Bug 6646 – [SafeD] array.reserve is not @safe/trusted
Status
RESOLVED
Resolution
WORKSFORME
Severity
normal
Priority
P2
Component
druntime
Product
D
Version
D2
Platform
All
OS
All
Creation time
2011-09-11T10:13:00Z
Last change time
2015-07-02T16:55:16Z
Keywords
pull, safe
Assigned to
nobody
Creator
dmitry.olsh
Comments
Comment #0 by dmitry.olsh — 2011-09-11T10:13:37Z
I'm not sure if it's druntime or DMD problem.
Testcase:
@safe void bug()
{
int[] a;
a.reserve(10);
}
Fails to compile with:
Error: safe function 'bug' cannot call system function 'reserve'
Comment #1 by hsteoh — 2013-07-01T12:01:16Z
IMO, reserve() should be at least @trusted.

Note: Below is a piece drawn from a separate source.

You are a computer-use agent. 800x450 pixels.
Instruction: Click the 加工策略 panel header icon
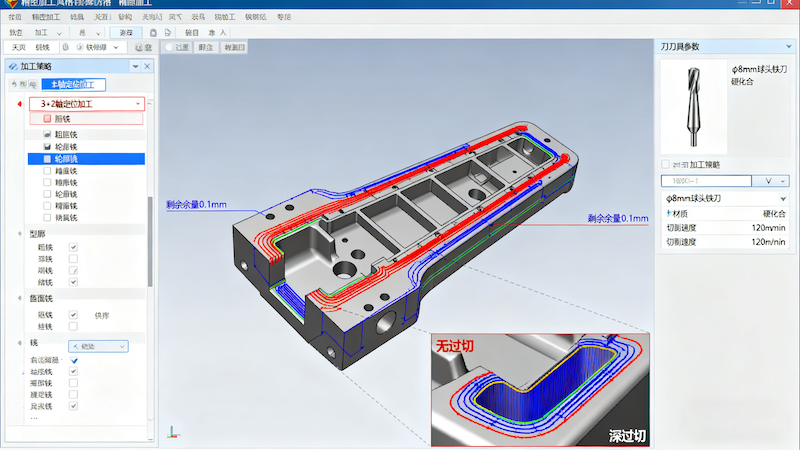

What's the use of safeD if even language constructs like array.reserve can't be used?
I think this change is wrong. reserve can call postblit, wich may end up being unsafe (or throwing).
Comment #6 by hsteoh — 2013-07-29T09:12:32Z
Hmph. I wish there was a consistent way of propagating attributes, or saying "function X's purity depends on argument Y" or something along those lines.
Comment #7 by schveiguy — 2013-08-05T13:38:51Z
This can be fixed, since reserve is a template and not a compiler-builtin.
Unfortunately, we need to manually propagate the @safe/@nothrow to the high level reserve call. something like:
@safe @nothrow reserve(T)(T[] t) if(isPostblitSafe!T && isPostblitNothrow!T)
etc.
Ugly...
Comment #8 by dmitry.olsh — 2013-08-05T14:13:05Z
(In reply to comment #7)
> This can be fixed, since reserve is a template and not a compiler-builtin.
>
> Unfortunately, we need to manually propagate the @safe/@nothrow to the high
> level reserve call. something like:
>
> @safe @nothrow reserve(T)(T[] t) if(isPostblitSafe!T && isPostblitNothrow!T)
>
> etc.
>
> Ugly...
Shouldn't auto-inference help + local @trusted/nothrow lambdas to encapsulate dangerous code?
Comment #9 by monarchdodra — 2013-08-06T01:16:23Z
(In reply to comment #8)
> (In reply to comment #7)
> > This can be fixed, since reserve is a template and not a compiler-builtin.
> >
> > Unfortunately, we need to manually propagate the @safe/@nothrow to the high
> > level reserve call. something like:
> >
> > @safe @nothrow reserve(T)(T[] t) if(isPostblitSafe!T && isPostblitNothrow!T)
> >
> > etc.
> >
> > Ugly...
>
> Shouldn't auto-inference help + local @trusted/nothrow lambdas to encapsulate
> dangerous code?
I was able to make it work simply by calling a dummy postblit:
reserve(T)(T[] t)
{
if (is(typeof({T t2 = t;})))
if (0)
T t2 = t;
//Call C-reserve function here.
}
The forced postblit call makes sure the inference is ocrrectly computed. Unfortunately:
1) The C function is still marked nothrow, so all hell probably breaks loose *should* an exception be thrown
2) Hackish as hell. Might be worth it to find a better workaround.
Comment #10 by monarchdodra — 2013-09-09T11:47:53Z
It's not fixed, because reserve is not @safe 100% of the time either.
> Shouldn't auto-inference help + local @trusted/nothrow lambdas to encapsulate
dangerous code?
The problem is that everything is run in druntime, as an non-template extern(C) call to a function that takes a TypeInfo. So no inference here.